■ WHAT YOU HAVE TO DO: Starting at the row that contains "wireless (370, 1204)" and ending after the row that contains "Locate an element on the page.", recast those rows as a Markdown table with the columns "No." and "Row", numbering each one and leaving out blank lines.

Extracted rows:
>>>>>

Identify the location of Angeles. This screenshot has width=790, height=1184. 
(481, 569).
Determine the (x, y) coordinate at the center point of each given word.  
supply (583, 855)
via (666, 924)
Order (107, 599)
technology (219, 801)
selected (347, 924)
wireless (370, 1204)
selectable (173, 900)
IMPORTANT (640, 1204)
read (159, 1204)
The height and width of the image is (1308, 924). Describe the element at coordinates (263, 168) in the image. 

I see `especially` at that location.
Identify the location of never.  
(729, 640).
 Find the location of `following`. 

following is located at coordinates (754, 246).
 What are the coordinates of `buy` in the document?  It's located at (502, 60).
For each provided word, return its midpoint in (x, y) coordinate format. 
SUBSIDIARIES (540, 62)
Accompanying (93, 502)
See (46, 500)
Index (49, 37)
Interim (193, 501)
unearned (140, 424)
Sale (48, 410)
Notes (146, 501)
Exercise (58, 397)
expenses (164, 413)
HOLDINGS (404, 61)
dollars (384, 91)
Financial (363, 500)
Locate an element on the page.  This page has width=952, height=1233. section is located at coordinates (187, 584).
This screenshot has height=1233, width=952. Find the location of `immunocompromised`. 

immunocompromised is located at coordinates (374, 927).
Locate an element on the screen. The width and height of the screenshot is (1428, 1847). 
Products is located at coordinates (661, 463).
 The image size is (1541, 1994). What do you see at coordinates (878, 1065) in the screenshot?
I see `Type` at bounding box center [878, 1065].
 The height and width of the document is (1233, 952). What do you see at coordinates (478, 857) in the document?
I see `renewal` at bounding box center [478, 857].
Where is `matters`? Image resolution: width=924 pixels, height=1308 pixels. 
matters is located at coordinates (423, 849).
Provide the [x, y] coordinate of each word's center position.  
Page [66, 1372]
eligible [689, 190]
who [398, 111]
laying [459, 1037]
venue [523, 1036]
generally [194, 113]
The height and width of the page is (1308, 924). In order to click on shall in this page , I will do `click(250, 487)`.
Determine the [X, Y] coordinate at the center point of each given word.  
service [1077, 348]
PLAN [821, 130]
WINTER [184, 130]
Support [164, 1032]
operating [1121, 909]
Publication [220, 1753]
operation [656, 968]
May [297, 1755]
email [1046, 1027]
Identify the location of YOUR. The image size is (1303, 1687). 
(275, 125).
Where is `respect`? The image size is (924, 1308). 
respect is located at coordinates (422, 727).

<<<<<

■ SOLUTION FOR THIS PROBLEM:
| No. | Row |
|---|---|
| 1 | wireless (370, 1204) |
| 2 | selectable (173, 900) |
| 3 | IMPORTANT (640, 1204) |
| 4 | read (159, 1204) |
| 5 | The height and width of the image is (1308, 924). Describe the element at coordinates (263, 168) in the image.  |
| 6 | I see `especially` at that location. |
| 7 | Identify the location of never.   |
| 8 | (729, 640). |
| 9 |  Find the location of `following`.  |
| 10 | following is located at coordinates (754, 246). |
| 11 |  What are the coordinates of `buy` in the document?  It's located at (502, 60). |
| 12 | For each provided word, return its midpoint in (x, y) coordinate format.  |
| 13 | SUBSIDIARIES (540, 62) |
| 14 | Accompanying (93, 502) |
| 15 | See (46, 500) |
| 16 | Index (49, 37) |
| 17 | Interim (193, 501) |
| 18 | unearned (140, 424) |
| 19 | Sale (48, 410) |
| 20 | Notes (146, 501) |
| 21 | Exercise (58, 397) |
| 22 | expenses (164, 413) |
| 23 | HOLDINGS (404, 61) |
| 24 | dollars (384, 91) |
| 25 | Financial (363, 500) |
| 26 | Locate an element on the page.  This page has width=952, height=1233. section is located at coordinates (187, 584). |